In this paper, based on membrane computing models, we proposed a many-objective algorithm named SMG-MaOMA. In SMG-MaOMA, a skin membrane-guiding strategy specially tailored for solving MaOPs is developed, where the population in the skin membrane is divided into two subpopulations. One ubpopulation focuses on improving the convergence of populations in the internal membrane, while the other subpopulation aims to maintain the diversity of populations in the internal membrane. Experimental results show that the proposed SMG-MaOMA is very competitive compared with P system-based multi-objective algorithms and popular many-objective optimization algorithms.

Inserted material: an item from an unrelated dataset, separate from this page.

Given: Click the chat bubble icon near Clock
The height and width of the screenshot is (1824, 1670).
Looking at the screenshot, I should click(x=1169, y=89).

The SMG-MaOMA has shown that the skin membrane-guiding strategy is an effective idea for designing membrane computing model-based many-objective algorithms; however, its performance can still be further improved. Hence, an interesting topic along this research line is to investigate the effect of convergence and diversity of populations for MaOPs and design a more effective the skin membrane-guiding strategy. It also deserves to use the proposed SMG-MaOMA to solve the many-objective optimization problems in real-world, since there are a large number of challenging many-objective optimization problems widely present in engineering applications and scientific research that still need to be investigated.

For further research, it would be of interests to consider the most heavily investigated models, such as neural networks [3, 25, 40, 41] and novel approaches, such as matching strategies [29, 36, 45, 48], learning algorithms [13, 44, 49, 64] for multi/many-objective optimization.